### [Directive]
Write out the lines from the one with "Given: Click the ENG PR badge for 28/11/20" up to and including the one with "pyautogui.click(x=13, y=27)", exactly as they appear.

Stored rows
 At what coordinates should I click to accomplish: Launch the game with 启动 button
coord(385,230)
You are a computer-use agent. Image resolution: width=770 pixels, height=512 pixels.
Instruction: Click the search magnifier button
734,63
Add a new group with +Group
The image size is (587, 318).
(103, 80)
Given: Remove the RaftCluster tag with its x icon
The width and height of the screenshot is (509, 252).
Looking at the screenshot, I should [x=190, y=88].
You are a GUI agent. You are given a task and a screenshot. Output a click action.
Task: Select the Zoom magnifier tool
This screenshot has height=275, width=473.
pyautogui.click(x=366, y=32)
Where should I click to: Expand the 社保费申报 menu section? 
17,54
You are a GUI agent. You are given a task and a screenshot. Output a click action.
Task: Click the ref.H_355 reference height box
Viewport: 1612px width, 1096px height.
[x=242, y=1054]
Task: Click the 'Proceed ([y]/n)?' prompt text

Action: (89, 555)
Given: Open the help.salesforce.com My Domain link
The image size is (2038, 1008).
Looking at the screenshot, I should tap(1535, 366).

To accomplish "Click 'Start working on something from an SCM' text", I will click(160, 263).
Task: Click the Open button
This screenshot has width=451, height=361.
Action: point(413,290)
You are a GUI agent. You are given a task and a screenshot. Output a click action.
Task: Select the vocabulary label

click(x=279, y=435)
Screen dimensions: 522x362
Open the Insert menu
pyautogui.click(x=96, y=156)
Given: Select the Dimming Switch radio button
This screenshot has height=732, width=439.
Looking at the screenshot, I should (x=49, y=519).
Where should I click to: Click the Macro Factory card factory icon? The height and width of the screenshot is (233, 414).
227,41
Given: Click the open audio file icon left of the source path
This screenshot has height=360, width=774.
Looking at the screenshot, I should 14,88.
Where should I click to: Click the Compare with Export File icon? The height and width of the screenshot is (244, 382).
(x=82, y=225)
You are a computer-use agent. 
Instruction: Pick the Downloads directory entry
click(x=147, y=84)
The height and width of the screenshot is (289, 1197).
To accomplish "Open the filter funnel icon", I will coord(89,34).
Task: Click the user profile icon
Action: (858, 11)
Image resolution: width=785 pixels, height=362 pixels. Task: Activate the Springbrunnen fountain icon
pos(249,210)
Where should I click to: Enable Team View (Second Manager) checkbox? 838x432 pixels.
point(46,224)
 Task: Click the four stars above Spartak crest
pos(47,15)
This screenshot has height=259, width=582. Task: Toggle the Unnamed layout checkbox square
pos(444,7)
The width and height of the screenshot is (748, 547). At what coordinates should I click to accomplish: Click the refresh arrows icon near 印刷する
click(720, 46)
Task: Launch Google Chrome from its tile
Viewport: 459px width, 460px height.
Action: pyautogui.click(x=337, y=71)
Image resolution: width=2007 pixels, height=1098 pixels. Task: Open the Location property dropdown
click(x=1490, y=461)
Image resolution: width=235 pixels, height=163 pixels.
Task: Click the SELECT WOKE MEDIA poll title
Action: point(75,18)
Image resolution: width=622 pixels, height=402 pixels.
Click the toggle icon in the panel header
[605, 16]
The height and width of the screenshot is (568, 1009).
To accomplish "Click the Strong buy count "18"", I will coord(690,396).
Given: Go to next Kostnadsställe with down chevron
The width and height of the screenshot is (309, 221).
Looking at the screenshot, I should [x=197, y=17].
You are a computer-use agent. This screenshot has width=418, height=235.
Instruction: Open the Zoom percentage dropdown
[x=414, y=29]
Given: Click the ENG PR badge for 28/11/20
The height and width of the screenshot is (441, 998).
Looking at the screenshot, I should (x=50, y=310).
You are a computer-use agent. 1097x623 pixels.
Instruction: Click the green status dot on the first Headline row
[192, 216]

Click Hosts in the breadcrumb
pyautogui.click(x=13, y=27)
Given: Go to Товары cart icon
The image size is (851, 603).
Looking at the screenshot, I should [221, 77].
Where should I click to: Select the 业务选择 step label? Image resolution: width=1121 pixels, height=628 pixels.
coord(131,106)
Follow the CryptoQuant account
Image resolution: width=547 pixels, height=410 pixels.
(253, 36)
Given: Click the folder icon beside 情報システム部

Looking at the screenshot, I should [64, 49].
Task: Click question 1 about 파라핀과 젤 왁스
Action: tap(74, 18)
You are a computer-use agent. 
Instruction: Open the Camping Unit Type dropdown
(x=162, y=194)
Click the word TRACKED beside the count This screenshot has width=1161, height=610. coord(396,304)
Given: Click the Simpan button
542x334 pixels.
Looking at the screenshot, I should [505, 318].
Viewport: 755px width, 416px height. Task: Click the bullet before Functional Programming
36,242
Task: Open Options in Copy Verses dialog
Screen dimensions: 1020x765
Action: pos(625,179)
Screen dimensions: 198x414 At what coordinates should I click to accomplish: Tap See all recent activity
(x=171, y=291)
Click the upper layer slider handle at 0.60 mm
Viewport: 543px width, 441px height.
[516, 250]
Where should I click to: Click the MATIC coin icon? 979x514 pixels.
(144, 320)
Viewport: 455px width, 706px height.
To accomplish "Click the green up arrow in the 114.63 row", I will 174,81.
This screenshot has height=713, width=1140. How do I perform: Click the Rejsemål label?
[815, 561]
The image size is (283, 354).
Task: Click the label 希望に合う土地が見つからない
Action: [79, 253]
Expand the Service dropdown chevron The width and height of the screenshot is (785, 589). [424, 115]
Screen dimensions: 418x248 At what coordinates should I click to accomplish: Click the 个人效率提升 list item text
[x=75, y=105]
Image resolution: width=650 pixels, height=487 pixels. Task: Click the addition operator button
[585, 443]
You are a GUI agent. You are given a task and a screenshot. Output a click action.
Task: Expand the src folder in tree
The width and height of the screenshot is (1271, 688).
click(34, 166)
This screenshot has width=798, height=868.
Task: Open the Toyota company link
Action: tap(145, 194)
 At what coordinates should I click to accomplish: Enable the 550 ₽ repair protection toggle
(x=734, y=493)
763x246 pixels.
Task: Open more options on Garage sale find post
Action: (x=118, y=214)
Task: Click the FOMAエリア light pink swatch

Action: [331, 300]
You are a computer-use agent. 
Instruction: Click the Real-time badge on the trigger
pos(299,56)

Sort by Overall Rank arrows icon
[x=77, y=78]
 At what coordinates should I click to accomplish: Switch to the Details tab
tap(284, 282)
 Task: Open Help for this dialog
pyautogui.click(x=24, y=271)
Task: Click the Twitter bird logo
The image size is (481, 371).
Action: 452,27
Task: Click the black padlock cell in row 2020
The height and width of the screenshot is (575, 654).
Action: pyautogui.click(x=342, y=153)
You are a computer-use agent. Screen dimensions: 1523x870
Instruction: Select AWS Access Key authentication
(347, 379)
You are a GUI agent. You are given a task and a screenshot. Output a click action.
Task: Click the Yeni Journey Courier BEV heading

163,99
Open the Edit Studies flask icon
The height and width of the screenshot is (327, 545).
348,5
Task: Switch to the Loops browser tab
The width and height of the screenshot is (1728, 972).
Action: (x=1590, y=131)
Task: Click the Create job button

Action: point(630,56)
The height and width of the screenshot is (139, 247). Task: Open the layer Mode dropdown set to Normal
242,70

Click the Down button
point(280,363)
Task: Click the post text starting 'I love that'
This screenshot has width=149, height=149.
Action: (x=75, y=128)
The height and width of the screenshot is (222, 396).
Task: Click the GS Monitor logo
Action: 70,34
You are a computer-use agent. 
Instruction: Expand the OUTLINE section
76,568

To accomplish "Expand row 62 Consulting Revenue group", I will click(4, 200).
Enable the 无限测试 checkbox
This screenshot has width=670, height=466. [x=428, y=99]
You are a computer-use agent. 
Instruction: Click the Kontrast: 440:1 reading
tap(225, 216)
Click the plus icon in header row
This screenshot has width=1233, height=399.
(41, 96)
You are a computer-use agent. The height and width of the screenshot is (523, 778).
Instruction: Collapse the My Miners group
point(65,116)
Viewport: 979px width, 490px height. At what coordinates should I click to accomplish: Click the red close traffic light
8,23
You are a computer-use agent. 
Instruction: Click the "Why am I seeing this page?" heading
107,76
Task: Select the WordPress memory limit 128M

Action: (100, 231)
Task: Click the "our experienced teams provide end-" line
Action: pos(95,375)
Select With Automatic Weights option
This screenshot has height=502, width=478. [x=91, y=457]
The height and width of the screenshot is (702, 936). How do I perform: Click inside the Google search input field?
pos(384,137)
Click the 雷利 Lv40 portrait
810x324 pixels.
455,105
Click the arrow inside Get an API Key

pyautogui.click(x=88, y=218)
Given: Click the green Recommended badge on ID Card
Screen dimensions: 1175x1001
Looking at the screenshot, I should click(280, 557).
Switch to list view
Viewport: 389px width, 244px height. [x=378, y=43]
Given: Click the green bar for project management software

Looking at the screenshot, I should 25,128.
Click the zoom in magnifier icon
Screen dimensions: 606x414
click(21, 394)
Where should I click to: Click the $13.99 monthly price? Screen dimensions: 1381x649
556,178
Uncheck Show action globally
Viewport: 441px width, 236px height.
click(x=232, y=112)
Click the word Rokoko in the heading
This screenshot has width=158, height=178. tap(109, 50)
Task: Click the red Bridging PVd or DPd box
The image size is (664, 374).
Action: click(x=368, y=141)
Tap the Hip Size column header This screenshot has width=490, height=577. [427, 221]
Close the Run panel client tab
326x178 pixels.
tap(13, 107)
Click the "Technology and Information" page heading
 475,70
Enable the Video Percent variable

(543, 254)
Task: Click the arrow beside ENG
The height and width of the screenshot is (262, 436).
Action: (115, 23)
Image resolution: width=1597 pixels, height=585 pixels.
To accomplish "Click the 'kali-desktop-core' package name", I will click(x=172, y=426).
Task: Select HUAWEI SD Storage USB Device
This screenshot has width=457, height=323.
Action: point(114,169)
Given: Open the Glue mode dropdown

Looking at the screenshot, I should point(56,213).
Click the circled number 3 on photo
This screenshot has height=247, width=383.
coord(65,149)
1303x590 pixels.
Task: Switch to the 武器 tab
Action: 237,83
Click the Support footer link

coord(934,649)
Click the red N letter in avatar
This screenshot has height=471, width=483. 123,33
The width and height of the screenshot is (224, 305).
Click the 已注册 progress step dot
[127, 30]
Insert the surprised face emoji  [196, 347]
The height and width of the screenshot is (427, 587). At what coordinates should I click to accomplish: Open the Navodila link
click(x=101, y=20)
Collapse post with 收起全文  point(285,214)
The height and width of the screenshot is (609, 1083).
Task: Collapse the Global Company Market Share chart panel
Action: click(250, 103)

### [Problem solution]
Given: Click the ENG PR badge for 28/11/20
The height and width of the screenshot is (441, 998).
Looking at the screenshot, I should (x=50, y=310).
You are a computer-use agent. 1097x623 pixels.
Instruction: Click the green status dot on the first Headline row
[192, 216]

Click Hosts in the breadcrumb
pyautogui.click(x=13, y=27)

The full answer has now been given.